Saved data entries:
------
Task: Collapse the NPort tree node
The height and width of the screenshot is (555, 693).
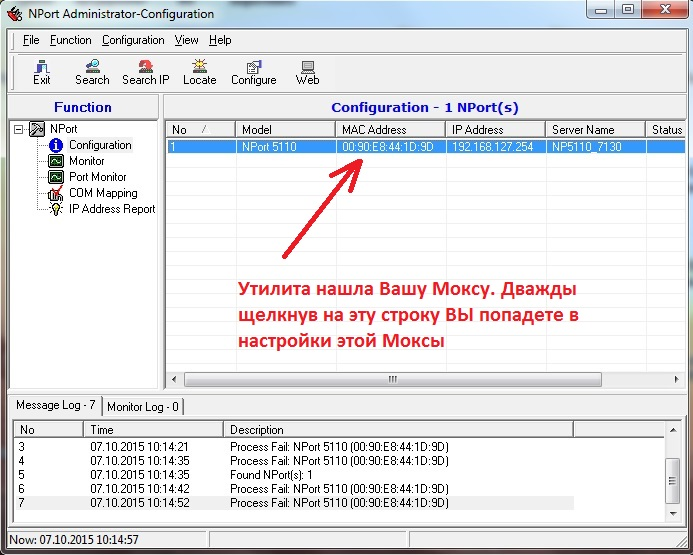Action: point(19,129)
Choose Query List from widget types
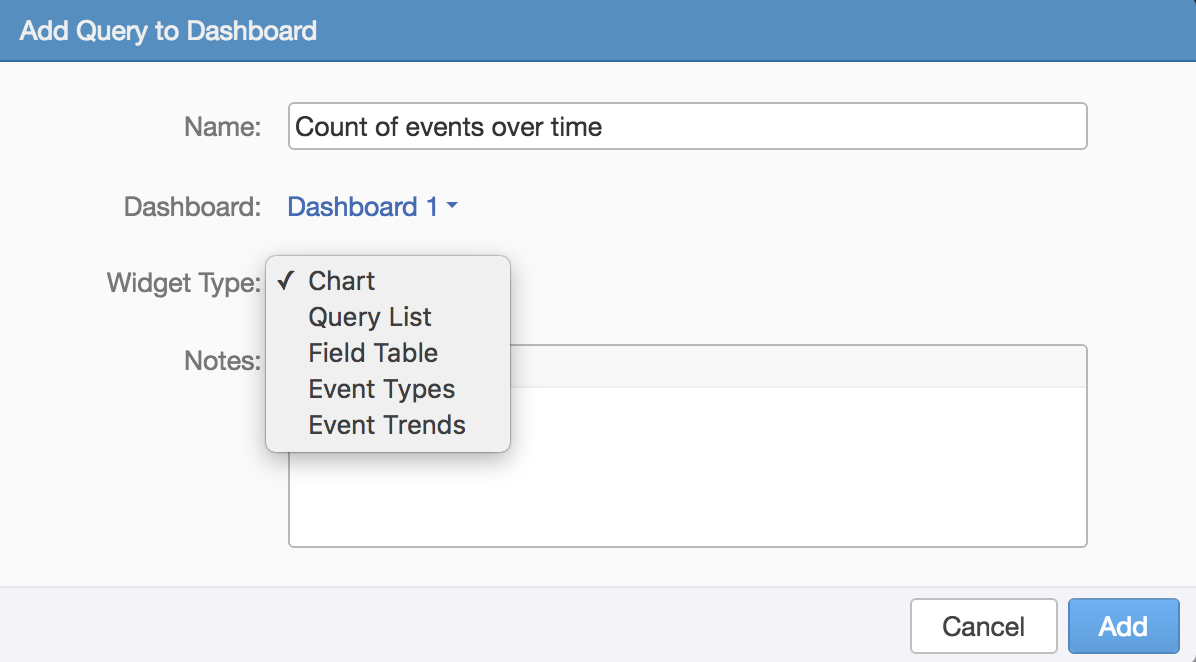 [x=370, y=317]
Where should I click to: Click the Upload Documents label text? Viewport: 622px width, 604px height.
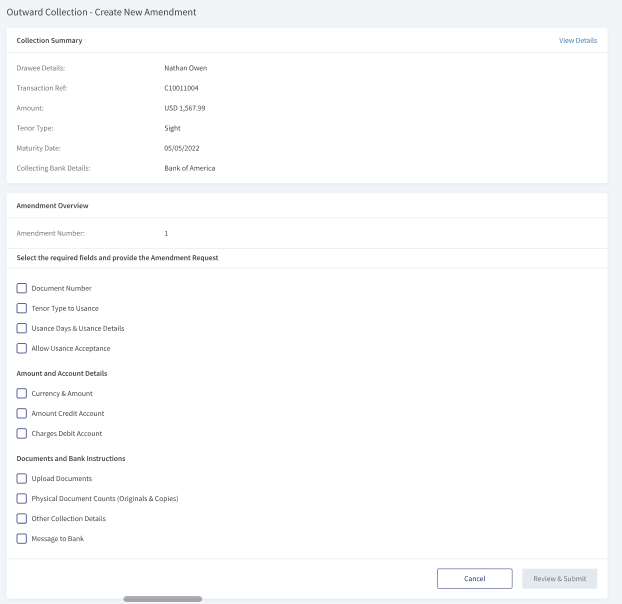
------
With images omitted, retype the data word for word.

> Solution to this task
Task: Collapse the NPort tree node
The height and width of the screenshot is (555, 693).
Action: point(19,129)
Choose Query List from widget types
 [x=370, y=317]
Where should I click to: Click the Upload Documents label text? Viewport: 622px width, 604px height.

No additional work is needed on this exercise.